- _WHAT YOU NEED TO DO_
For every line in the entries that contains "dans", show the whole line.

╭─ STUDY MATERIAL

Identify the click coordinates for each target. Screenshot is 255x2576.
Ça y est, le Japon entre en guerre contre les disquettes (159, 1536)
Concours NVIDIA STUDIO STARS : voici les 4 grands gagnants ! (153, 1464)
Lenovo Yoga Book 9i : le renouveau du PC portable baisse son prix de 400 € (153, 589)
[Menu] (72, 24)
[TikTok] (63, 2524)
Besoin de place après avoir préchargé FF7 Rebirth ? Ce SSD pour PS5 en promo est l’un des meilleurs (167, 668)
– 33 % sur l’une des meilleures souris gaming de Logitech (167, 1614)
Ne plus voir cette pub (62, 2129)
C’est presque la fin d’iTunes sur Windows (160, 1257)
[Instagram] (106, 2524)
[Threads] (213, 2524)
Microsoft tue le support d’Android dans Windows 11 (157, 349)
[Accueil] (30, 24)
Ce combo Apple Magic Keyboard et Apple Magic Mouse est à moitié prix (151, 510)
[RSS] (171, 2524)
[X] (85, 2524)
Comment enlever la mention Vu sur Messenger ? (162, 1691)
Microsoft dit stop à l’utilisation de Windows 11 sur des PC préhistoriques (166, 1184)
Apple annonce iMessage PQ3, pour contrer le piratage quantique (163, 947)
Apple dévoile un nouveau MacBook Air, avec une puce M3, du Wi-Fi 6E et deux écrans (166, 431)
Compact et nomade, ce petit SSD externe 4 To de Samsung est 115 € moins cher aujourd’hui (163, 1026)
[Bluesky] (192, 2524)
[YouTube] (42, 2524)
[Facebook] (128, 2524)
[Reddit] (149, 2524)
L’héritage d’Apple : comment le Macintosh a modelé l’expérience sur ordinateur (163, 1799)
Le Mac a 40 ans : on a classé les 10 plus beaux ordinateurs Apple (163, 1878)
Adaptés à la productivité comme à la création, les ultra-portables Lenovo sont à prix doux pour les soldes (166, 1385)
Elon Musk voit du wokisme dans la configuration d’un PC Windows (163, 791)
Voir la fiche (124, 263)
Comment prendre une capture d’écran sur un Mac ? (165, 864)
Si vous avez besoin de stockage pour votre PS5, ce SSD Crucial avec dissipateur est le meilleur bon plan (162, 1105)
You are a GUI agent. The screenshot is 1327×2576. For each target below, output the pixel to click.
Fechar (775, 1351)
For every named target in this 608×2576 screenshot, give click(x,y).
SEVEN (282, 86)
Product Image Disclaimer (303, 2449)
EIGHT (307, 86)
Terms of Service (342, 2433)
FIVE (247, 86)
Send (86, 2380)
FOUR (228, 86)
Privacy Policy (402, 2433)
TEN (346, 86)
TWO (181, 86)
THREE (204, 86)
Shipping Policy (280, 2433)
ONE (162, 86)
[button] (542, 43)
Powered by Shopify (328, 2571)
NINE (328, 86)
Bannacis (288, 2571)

╰─

- _ANSWER FOR THE TASK_
Microsoft tue le support d’Android dans Windows 11 (157, 349)
Elon Musk voit du wokisme dans la configuration d’un PC Windows (163, 791)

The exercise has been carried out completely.